You have successfully created your first DTS package. In Chapter 2, you will learn how packages function by using DTS Designer to look at the details of each task in this package. You ll also learn how to create more complex packages with additional functionality. In the remainder of this chapter, you will learn how to perform additional tasks using the DTS Import/Export Wizard and how to work with different data sources and destinations.

Copy data between SQL Server databases using a SQL query

In the next procedure, you will learn how to use a SQL query to consolidate and filter data as it is copied between SQL Server databases. DTS is frequently used to assist in preparing a variety of reports by consolidating and filtering data from disparate sources.

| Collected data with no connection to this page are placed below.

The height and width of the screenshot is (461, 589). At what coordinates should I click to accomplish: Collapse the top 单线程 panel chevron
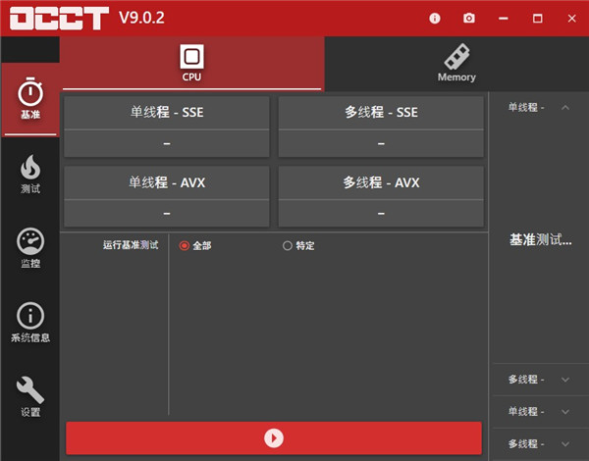(564, 107)
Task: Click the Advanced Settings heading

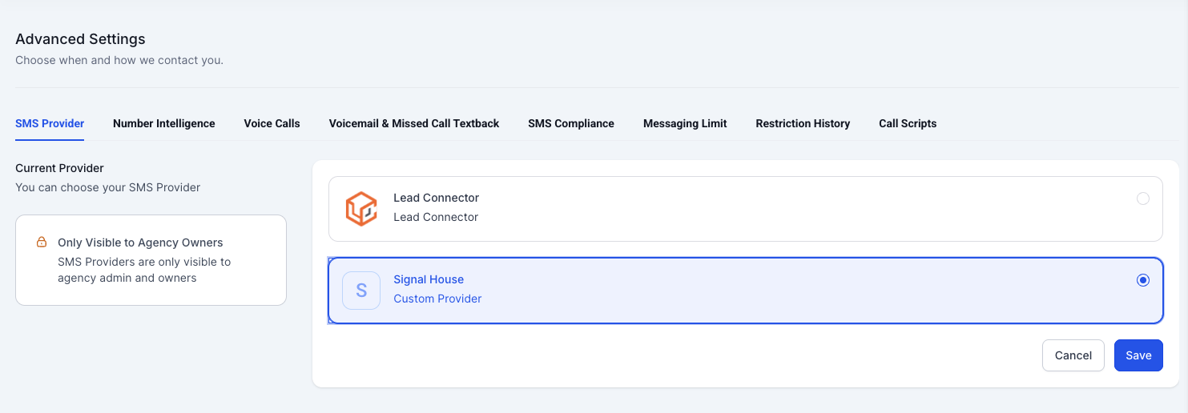Action: [x=80, y=39]
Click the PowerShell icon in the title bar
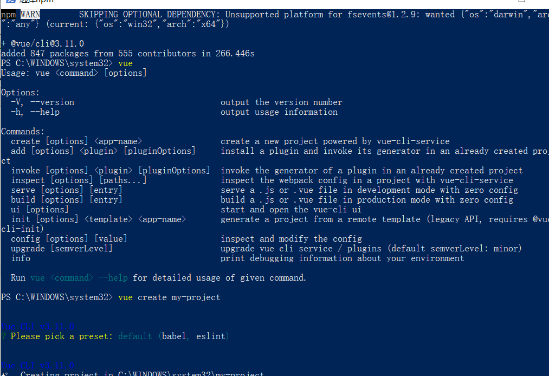 [10, 1]
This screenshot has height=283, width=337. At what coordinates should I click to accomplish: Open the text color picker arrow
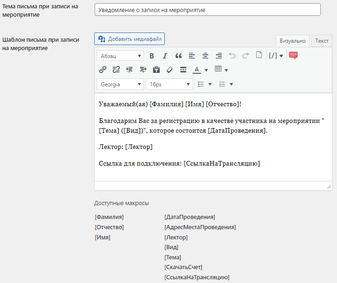(x=206, y=70)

  1. To launch the DTS Import/Export Wizard, click the Start button, point to All Programs, point to Microsoft SQL Server, and then click Import And Export Data.

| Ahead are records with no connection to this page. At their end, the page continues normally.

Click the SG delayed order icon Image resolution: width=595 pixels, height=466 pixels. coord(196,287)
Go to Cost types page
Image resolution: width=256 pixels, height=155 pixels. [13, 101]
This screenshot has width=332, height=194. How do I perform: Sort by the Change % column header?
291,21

  2. Click Next to select a data source from which you will copy data.

    In this procedure, you will again select the SBS_OLTP database on your local server as your data source.

    Note  

    DTS can extract data from or copy data to any OLE DB or ODBC data source to which it can establish a connection and to which it has sufficient permissions.

  3. Ensure that Use Windows Authentication is selected, and ensure that (local) appears in the Server list. In the Database list, select SBS_OLTP, and then click Next to select a data destination.

    In this procedure, you will select the SBS_OLAP database on your local server, the database that you created in the previous procedure, as the destination for the data you are importing.

  4. Ensure that Use Windows Authentication is selected, and ensure that (local) appears in the Server list. In the Database list, select SBS_OLAP, and then click Next to specify what DTS will copy from the data source to the data destination.

    In this procedure, you will use a query to consolidate and filter the data as it is being copied from the SBS_OLTP database to the SBS_OLAP database.

  5. Click Use A Query To Specify The Data To Transfer, and then click Next to specify the query that DTS will use.

    You can type a Transact-SQL query directly into the Query Statement text box, or you can click Browse to locate and load a query from a script file stored in the file system. If you need help building basic Transact-SQL queries, a graphical query builder is also available. In this procedure, you will use the Query Builder to build a simple query.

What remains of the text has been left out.